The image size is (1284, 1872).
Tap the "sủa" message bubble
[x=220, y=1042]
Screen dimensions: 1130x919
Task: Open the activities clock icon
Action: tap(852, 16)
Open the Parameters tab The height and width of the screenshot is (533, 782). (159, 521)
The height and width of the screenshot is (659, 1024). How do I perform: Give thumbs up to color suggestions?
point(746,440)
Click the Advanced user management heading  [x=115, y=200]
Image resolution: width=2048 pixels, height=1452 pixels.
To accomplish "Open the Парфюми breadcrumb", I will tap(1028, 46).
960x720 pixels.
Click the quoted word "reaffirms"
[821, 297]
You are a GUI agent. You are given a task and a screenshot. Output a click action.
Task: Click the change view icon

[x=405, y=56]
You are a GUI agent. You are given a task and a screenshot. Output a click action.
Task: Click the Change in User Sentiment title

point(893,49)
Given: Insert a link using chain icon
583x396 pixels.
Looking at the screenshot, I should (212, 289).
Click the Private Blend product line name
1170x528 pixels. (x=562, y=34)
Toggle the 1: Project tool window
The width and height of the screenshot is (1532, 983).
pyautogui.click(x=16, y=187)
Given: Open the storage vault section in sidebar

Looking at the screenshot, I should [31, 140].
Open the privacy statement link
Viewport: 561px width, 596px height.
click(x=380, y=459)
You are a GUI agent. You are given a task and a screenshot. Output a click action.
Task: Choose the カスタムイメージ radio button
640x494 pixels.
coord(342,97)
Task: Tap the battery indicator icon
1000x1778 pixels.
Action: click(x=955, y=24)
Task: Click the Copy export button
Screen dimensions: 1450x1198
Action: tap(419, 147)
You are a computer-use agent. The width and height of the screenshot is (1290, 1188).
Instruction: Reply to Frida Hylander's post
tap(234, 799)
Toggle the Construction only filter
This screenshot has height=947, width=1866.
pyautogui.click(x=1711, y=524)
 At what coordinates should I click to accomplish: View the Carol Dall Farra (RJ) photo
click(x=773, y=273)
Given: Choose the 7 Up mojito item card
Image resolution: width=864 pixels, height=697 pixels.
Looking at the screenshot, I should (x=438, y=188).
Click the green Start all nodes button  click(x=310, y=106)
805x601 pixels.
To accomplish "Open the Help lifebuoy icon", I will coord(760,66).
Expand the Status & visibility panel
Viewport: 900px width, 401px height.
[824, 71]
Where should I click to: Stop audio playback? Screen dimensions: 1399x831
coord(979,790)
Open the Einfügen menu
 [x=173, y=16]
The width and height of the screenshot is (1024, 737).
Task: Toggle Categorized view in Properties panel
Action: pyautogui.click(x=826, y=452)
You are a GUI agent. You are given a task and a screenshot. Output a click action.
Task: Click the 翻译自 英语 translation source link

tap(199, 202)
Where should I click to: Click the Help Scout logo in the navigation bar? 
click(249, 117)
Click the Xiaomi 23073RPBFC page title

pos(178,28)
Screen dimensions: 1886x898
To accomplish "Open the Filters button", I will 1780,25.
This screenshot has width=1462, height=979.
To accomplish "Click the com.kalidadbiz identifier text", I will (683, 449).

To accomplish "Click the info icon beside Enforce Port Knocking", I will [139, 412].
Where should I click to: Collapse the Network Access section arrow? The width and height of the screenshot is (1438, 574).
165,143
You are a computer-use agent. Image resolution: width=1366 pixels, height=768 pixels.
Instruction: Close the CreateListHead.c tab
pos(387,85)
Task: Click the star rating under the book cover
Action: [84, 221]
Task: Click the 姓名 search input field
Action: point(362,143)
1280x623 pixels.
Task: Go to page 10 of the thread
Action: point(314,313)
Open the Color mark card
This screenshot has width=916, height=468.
☆ ☆ ☆
Copy out precisely the lines from the line with "This screenshot has height=947, width=1866." to the line with "Given: Choose the 7 Up mojito item card" in the material above, including those two lines and omitting all the rest.

- _Response to this exercise_:
This screenshot has height=947, width=1866.
pyautogui.click(x=1711, y=524)
 At what coordinates should I click to accomplish: View the Carol Dall Farra (RJ) photo
click(x=773, y=273)
Given: Choose the 7 Up mojito item card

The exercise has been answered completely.